North Yorkshire and York PCT's dire financial position was on the table at a top-level board meeting yesterday where chief executive Janet Soo-Chung confirmed its level of overspend was the worst in the National Health Service.

She said: "We are now the most overspent organisation in the whole of the NHS.

"What that means for now and for the foreseeable future is we will be the subject of intense scrutiny.

"This really is a very serious position for us to be in."

She added: "Even though we are in a very severe deficit position, I do want to reiterate that the mission of the PCT is to serve patients. That objective is paramount."

The Press has already reported that the PCT is heading for a debt of £45 million at the end of this financial year.

But the trust has introduced a series of measures and service cuts it hopes will reduce its debt by £10 million to a figure of £35 million by the end of March.

These include suspending a wide range of procedures, such as IVF unless the woman wanting to have a baby is approaching 40, vasectomies and treatments for bunions and ganglions.

Doctors have reacted angrily to the measures, which were formally ratified by trust managers at yesterday's meeting.
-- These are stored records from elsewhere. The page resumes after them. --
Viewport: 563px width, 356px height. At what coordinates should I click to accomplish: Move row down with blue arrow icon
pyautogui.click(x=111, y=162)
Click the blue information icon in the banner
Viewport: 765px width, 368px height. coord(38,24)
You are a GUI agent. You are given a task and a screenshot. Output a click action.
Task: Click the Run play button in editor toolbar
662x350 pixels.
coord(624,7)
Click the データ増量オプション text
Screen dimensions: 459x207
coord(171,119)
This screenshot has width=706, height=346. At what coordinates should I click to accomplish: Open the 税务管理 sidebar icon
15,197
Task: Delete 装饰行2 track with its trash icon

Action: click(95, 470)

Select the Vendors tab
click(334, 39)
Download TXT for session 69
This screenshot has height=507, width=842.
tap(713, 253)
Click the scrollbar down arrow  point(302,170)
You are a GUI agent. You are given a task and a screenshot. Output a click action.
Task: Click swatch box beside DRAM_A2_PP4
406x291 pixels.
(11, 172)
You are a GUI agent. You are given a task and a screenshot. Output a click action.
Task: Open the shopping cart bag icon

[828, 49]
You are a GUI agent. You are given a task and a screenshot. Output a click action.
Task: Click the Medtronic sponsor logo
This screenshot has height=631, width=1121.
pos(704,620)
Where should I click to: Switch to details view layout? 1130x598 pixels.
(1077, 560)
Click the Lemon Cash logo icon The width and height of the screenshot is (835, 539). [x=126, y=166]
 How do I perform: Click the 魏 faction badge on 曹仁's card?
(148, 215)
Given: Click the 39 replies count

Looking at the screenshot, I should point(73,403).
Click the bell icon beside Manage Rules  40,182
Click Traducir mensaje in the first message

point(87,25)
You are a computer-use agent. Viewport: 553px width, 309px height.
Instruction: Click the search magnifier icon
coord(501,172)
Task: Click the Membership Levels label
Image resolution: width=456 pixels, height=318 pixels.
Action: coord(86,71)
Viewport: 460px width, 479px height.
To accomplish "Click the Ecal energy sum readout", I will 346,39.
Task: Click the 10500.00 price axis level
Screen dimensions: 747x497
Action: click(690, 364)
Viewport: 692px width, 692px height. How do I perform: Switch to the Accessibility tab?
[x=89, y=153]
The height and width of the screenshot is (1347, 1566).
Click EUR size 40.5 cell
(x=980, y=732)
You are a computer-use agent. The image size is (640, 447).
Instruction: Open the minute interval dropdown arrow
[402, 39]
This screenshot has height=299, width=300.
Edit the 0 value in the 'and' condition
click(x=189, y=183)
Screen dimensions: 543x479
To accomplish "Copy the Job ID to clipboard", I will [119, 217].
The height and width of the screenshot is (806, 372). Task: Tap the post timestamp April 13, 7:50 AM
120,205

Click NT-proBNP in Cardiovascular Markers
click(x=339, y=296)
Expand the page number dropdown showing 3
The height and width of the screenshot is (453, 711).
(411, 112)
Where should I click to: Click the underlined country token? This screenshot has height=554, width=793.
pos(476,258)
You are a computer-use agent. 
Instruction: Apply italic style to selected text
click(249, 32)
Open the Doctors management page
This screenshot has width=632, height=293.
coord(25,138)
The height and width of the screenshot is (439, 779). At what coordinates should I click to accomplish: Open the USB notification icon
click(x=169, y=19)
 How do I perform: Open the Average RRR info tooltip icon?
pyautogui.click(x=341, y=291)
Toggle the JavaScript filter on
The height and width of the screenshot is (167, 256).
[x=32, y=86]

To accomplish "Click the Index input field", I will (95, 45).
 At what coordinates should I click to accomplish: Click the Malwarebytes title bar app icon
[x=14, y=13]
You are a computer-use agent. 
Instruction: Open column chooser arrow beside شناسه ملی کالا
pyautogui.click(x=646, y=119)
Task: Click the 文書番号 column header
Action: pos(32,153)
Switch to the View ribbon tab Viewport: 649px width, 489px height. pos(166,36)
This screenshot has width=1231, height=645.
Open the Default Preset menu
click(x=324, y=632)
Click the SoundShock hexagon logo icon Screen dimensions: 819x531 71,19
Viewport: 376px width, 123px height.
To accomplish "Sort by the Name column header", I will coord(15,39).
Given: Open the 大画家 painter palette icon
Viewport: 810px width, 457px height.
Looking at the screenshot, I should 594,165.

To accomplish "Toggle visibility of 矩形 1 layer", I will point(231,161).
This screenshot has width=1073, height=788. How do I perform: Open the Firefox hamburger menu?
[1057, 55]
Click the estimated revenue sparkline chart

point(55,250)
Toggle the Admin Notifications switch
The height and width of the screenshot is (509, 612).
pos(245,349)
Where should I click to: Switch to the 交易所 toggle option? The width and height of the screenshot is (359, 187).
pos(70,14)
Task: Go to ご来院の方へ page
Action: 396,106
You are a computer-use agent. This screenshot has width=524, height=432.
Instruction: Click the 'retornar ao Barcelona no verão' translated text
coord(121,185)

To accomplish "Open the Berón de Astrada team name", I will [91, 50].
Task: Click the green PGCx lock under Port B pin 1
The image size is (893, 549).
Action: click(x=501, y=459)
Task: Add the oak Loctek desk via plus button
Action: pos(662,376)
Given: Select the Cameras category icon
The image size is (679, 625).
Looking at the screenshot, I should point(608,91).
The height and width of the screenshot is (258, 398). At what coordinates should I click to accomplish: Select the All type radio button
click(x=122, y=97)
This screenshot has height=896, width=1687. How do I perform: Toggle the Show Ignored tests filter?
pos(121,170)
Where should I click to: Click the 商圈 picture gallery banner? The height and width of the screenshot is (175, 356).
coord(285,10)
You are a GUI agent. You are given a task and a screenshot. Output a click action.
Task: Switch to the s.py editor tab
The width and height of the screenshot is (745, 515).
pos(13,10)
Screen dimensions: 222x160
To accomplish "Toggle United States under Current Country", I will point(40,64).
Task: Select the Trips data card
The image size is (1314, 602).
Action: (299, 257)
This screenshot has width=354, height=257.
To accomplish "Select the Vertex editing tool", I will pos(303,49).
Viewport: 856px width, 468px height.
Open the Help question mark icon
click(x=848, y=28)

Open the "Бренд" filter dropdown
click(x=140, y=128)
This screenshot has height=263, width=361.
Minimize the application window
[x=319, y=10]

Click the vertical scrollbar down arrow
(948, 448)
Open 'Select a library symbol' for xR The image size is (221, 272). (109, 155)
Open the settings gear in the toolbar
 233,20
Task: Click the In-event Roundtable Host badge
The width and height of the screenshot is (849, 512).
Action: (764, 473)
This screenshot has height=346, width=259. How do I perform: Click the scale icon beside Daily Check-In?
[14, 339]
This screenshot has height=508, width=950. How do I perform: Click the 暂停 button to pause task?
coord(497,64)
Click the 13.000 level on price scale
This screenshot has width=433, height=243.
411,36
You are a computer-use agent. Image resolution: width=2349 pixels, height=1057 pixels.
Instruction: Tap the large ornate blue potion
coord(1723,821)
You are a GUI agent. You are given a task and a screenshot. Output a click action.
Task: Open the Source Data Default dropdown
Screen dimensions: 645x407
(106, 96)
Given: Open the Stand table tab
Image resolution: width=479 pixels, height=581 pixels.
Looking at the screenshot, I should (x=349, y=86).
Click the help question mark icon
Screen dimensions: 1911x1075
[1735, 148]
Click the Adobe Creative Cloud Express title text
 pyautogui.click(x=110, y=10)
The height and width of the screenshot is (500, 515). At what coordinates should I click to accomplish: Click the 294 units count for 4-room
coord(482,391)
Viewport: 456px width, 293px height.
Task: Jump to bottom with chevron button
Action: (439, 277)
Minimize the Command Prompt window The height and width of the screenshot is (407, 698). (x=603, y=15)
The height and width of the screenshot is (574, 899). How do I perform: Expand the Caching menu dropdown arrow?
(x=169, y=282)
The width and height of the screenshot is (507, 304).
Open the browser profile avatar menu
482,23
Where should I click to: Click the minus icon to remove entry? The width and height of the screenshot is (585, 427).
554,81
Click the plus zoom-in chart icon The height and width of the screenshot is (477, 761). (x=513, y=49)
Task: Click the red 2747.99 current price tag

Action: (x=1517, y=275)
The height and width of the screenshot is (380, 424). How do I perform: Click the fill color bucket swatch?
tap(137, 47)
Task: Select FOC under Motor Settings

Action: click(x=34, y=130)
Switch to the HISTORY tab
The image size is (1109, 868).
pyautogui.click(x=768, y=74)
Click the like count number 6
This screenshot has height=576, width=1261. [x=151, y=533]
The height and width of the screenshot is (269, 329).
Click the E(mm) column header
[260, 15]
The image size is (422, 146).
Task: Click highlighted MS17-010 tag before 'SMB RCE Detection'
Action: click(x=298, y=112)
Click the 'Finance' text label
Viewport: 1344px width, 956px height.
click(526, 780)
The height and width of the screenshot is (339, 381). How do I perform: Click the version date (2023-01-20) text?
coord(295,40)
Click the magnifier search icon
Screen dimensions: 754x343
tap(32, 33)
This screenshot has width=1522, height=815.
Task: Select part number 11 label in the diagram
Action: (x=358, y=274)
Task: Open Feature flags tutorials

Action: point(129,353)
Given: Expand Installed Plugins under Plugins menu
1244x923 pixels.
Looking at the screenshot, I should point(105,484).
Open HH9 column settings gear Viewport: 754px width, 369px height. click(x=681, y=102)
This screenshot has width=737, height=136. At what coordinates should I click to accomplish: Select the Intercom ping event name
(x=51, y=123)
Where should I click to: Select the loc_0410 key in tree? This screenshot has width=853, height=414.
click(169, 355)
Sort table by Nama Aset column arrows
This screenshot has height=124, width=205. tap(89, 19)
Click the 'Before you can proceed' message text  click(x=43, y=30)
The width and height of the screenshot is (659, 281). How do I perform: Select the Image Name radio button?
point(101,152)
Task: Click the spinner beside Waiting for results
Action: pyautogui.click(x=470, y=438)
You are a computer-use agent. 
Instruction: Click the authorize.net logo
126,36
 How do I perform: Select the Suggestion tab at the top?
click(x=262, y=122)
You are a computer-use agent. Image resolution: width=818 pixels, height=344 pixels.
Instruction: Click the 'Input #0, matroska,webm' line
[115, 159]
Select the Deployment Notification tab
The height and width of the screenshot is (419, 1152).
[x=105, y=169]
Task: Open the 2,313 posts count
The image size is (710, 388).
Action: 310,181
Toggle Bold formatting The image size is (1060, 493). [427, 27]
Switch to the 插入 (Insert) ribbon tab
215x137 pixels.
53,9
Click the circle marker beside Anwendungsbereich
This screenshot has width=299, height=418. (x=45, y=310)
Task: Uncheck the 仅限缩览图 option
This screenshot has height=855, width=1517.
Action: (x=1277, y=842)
Some of the measures have been branded unethical and doctors have warned that cutting corners in healthcare could put lives at risk.

Trust bosses are now working on a five-year plan on how they will stabilise their finances.

Trust chairman Johnny Wardle told the meeting that patients would not be put at risk.

He said: "We are absolutely not about putting patients at risk, and on that we could not be more positive."

Dr David Geddes, medical director for the former Selby and York PCT, told The Press outside the meeting, held in Harrogate, that some of the procedures which were being suspended could be permanently unavailable, but some could be brought back. He said one of the suspended procedures - MRI back scans - would now be available to patients if it was necessary to diagnose what was wrong with them.

In the meantime, GPs could refer patients for one of the other suspended procedures if they felt their case was exceptional. These patients would be considered by a special "prior-approval" panel, the meeting was told.